**DIRECTIONS FOR THIS TASK**
Count the lines below: how many contain the string "Click", with case counting? Reply with the number alone.

**INPUT FOR THIS TASK**
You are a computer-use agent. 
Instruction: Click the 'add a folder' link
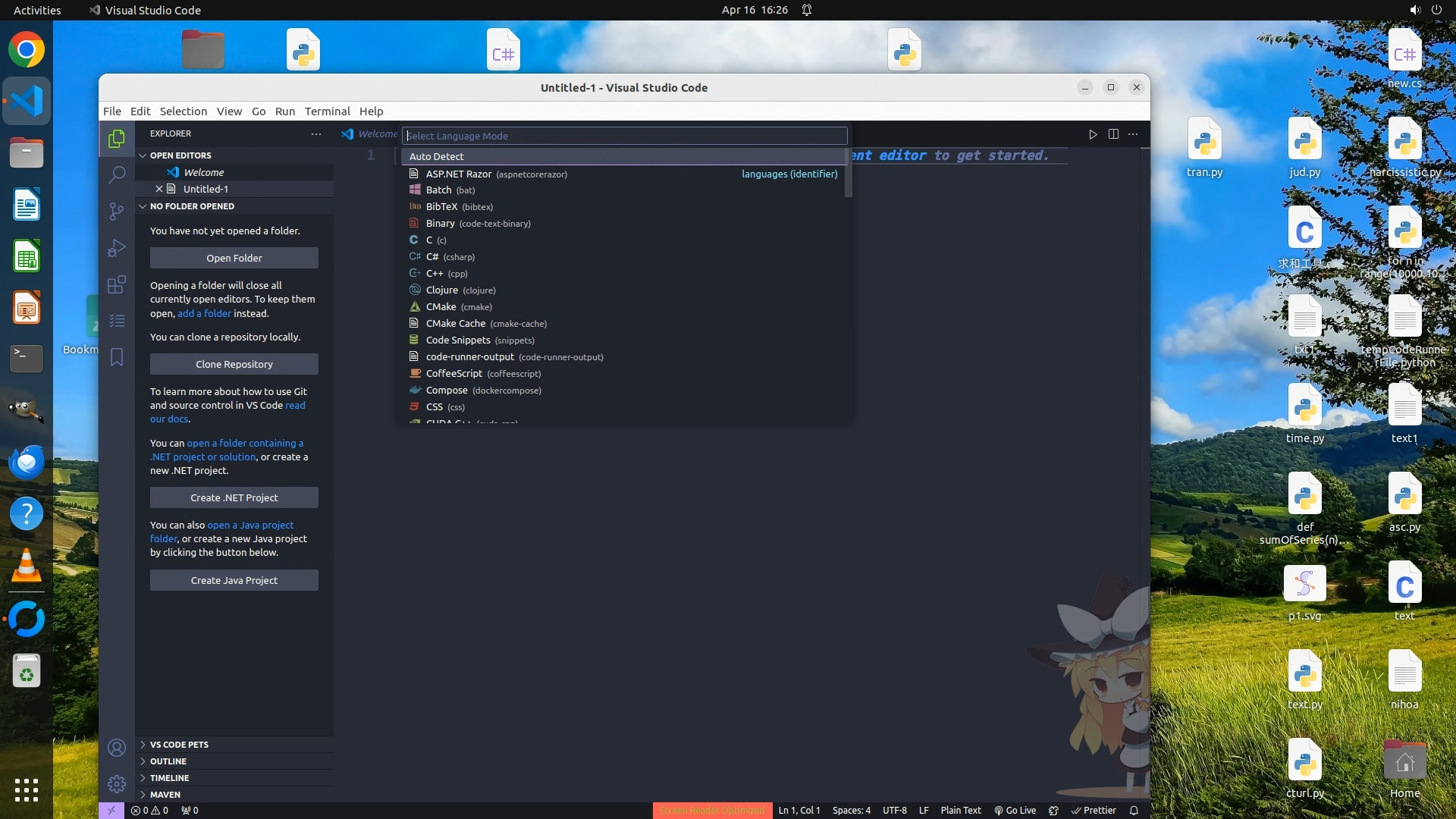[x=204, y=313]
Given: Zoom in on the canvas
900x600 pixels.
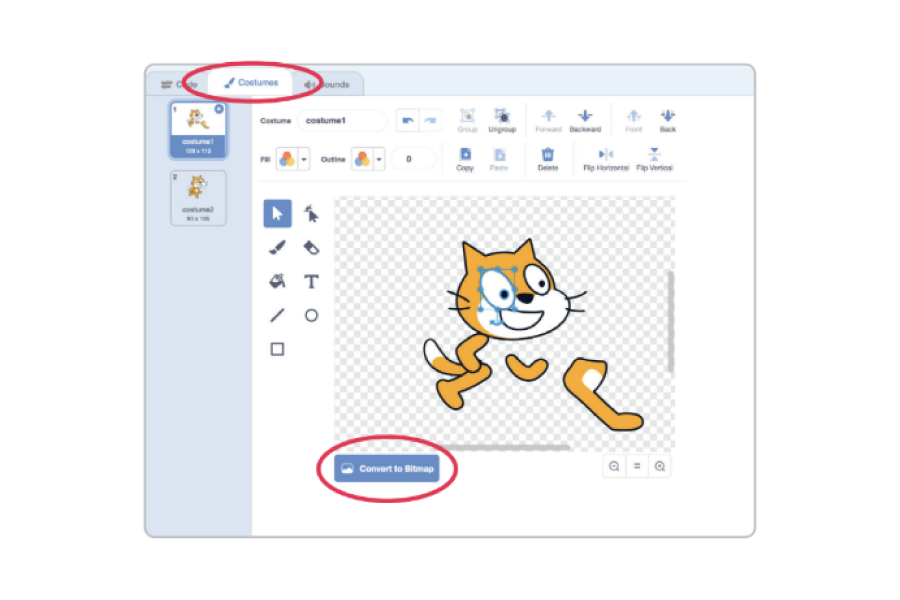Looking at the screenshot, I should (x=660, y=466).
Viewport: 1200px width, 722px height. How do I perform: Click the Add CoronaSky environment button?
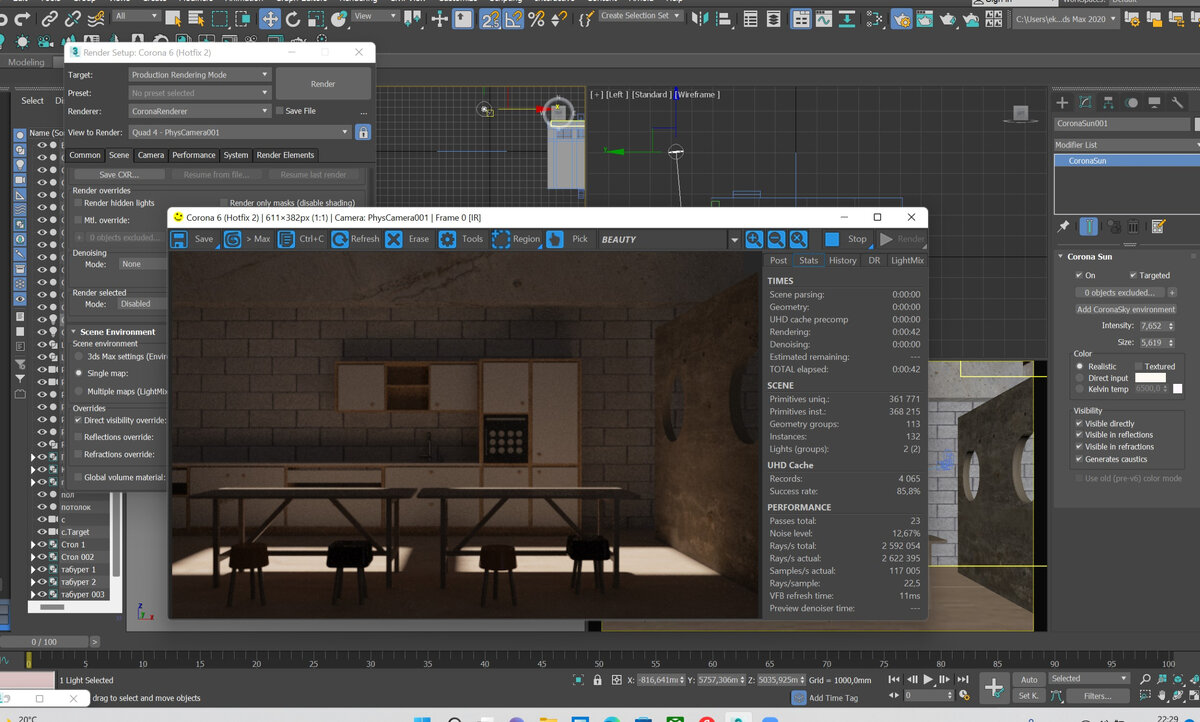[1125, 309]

**SOLUTION TO THE PROBLEM**
2